[QUOTED TEXT start]

Re: [Wikimedia-l] The Case for Federation: Should Parts of WMF Be Spun Off?

2016-03-19 Thread Edward Galvez
On Fri, Mar 18, 2016 at 10:42 AM, Itzik - Wikimedia Israel <
it...@wikimedia.org.il> wrote:

> Yes Edward, I referred to the WikiEd foundation dashboard. I may gave them
> another nickname by mistake;)
>

Well then - It's a good time to share that our team (Program Capacity &
Learning), with the support of developers in other departments, has just
built the *alpha* version of the Program and Events Dashboard[1]. "Alpha",
from my understanding, means it is still in development. I can let Amanda
share more about the project and where it is at. (You can find the project
in Phabricator as well)

But my point here is that we are working to recognize community needs and
adapting. I do have to admit that if it were not for the WikiEd
foundation's work, I wonder if the Program and Events Dashboard would have
been created at all. However, the added benefit that the WMF brings to the
Program and Events Dashboard is that its for ALL programs, globally - not
just the Education Program, and not just U.S. and Canada. I would have to
wonder if spun off organizations would be able to ensure the work they
create serve the broad global audiences (*which is already a challenge for
our 300 staff!*)

It is difficult to manage both the technology and governance sides of and
organization like the WMF, but part of me really hopes that this is what
can help us succeed and excel. It's a symbiotic relationship. Technology
works with and for people; they are difficult to separate; one doesn't work
well without the other, especially if trying to hold the technology that is
created to the values and purpose the movement and mission.

[QUOTED TEXT end]
[DATA SECTION start]

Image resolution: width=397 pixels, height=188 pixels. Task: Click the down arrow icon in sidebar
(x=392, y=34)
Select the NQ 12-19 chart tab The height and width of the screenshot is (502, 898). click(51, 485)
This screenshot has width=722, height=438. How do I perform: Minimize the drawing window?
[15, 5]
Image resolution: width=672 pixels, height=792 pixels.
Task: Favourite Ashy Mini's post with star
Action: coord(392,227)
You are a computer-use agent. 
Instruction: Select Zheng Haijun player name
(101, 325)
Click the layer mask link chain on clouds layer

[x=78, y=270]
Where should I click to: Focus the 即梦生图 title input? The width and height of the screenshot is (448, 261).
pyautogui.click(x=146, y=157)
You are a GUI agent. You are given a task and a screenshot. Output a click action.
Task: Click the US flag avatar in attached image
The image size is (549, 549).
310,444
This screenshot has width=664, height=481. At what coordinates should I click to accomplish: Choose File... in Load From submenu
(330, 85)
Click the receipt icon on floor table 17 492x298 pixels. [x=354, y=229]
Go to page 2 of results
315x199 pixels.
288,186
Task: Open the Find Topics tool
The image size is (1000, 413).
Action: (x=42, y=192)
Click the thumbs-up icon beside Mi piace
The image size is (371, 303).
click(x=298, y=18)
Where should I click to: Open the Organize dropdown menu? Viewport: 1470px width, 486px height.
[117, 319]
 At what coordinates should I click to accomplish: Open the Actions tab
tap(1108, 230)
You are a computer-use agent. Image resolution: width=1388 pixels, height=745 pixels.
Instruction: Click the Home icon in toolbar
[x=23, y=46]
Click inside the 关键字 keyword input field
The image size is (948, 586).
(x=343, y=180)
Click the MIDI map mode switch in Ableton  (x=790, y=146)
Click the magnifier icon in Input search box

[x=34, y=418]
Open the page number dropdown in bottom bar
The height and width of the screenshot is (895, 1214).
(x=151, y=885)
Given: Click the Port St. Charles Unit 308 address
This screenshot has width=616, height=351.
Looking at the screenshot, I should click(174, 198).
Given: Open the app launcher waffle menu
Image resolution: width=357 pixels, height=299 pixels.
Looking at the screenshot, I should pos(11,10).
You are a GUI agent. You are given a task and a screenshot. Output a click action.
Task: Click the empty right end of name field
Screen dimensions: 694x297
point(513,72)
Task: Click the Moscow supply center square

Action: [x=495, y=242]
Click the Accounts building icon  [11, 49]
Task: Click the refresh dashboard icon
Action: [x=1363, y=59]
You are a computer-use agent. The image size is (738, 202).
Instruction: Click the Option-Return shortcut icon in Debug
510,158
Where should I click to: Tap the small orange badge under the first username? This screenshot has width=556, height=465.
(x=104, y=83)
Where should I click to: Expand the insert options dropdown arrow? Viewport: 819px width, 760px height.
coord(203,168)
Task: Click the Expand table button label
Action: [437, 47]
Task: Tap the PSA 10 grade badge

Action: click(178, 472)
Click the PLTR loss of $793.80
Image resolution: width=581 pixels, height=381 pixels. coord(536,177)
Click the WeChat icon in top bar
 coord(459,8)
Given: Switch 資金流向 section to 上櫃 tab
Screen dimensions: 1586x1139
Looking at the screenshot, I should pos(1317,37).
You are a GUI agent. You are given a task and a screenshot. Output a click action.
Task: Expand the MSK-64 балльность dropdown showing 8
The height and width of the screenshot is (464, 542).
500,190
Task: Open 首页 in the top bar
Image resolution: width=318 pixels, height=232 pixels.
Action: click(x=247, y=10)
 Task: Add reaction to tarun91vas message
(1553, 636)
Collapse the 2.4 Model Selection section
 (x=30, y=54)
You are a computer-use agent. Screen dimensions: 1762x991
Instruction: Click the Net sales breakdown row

[DATA SECTION end]

(THE TASKS):
• 1. Reproduce the mailing-list reply about spinning off parts of the WMF, beginning at the words "Re: [Wikimedia-l] The" and stopping after "nickname by mistake;)", and replace "nickname" with "label".
• 2. Continue the mailing-list reply about spinning off parts of the WMF, starting after its final sentence.

(ANSWERS TO THE EXERCISES):
• 1.
Re: [Wikimedia-l] The Case for Federation: Should Parts of WMF Be Spun Off?

2016-03-19 Thread Edward Galvez
On Fri, Mar 18, 2016 at 10:42 AM, Itzik - Wikimedia Israel <
it...@wikimedia.org.il> wrote:

> Yes Edward, I referred to the WikiEd foundation dashboard. I may gave them
> another label by mistake;)

• 2.
 [1] *Programs and Events Dashboard alpha
 built and tested!  Alpha works on
any wiki project and language. Now easier to use for edit-a-thons,
workshops, and education programs.  UX/UI and features still to be added to
core. *

*https://wikiedu-dashboard-staging.wmflabs.org
*


>
>
>
> *Regards,Itzik Edri*
> Chairperson, Wikimedia Israel
> +972-(0)-54-5878078 | http://www.wikimedia.org.il
> Imagine a world in which every single human being can freely share in the
> sum of all knowledge. That's our commitment!
>
>
> On Fri, Mar 18, 2016 at 7:32 PM, Edward Galvez 
> wrote:
>
> > Hi Itzik - a question for you
> >
> > The Education Foundation is also a good example - I spoke a lot with the
> > > WMF's education team about the great EDUFund's dashboard and how we can
> > use
> > > it around the world, not only in the US. It is a powerful tool that the
> > WMF
> > > is not even close or plans to offer to the education teams around the
> > > world.
> > > While the WMF is also not planning to develop one - why not to support
> > the
> > > EDUFund or another chapter in order to make it international?
> > >
> >
> > What is EDUFund Dashboard? Are you referring to the WikiFoundation
> > Dashboard
> > ?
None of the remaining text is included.